Her shortened cross-country practices were not without consequence, however. Going from a condensed hill workout to a three hour long soccer practice is not an easy feat. Foug attributes much of her success in cross-country to her fitness level provided by soccer.
“In soccer we do a lot of running, maybe not long distance, but I’ve built up a lot of stamina, so it helps,” Foug said.
Foug has also been raised in an active environment. “She has played several sports growing up. With two athletic brothers…she’s always [tried] hard to keep up with them,” Jim Foug, her father, said.
Foug’s success matched with her less frequent practice appearances did not sabotage her chances of having close team relationships. Her charming personality overruled any negative sentiments a teammate might feel.
“It was so hard to get frustrated with her; she was too sweet,” Kasahara said.
In addition to her impact on the team in a competitive aspect, Foug provided a source of inspiration to several of the teammates.

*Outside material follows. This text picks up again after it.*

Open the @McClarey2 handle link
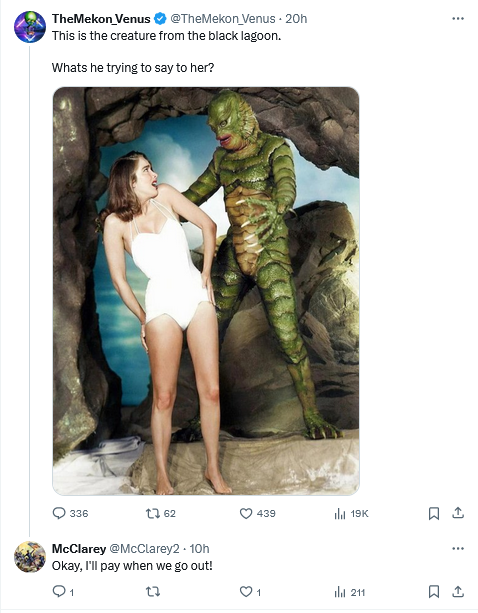144,548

“[Being such] an amazing runner, she makes me want to run better and harder,” Robinson said. “She always compliments you on how well you’ve done on the race, even if you’ve done really crappy… she’s a really good teammate,”
Varsity runner Audrey Debruine (‘14) credits much of Foug’s positive influence on the team to her unrelenting modesty.
“She inadvertently pushes all of us to try our hardest because we all want to try and be like her,” DeBruine said. “But she’s not there in a [condescending] way. [Foug] is the most modest person on the team by far, even though she’s the fastest.”
The secret to Foug’s success, despite her minimal and seemingly nonexistent training, appears to be her competitive drive.
“She’s got this competitive edge to her that we see every now and then, and you don’t really expect it,” Stephen Foug, a Paly history teacher and Foug’s uncle, said.
Her father offers another quality as well.
“Her best attribute is her determination,” Jim Foug said. “She is very mentally tough… She’s always been a hard worker…and I think this work ethic is a main reason why she’s had some success.”
As a budding varsity soccer player and a future track and field runner, Foug has many more seasons of Paly sports ahead of her.
“I think seeing her name up on the record board is a very likely possibility for her,” Jones said. He is not alone in his hopes for Foug’s future.
“She has so much potential,” Kasahara said. “She’s only a freshman and she already made it to states. I look forward to the track season with her, seeing where she’ll go.”
Her achievements in her first season of Paly athletics came without a private coach, fancy shoes, or even much training. Foug became the athlete she is now with two simple qualities: a positive attitude and a determined mindset.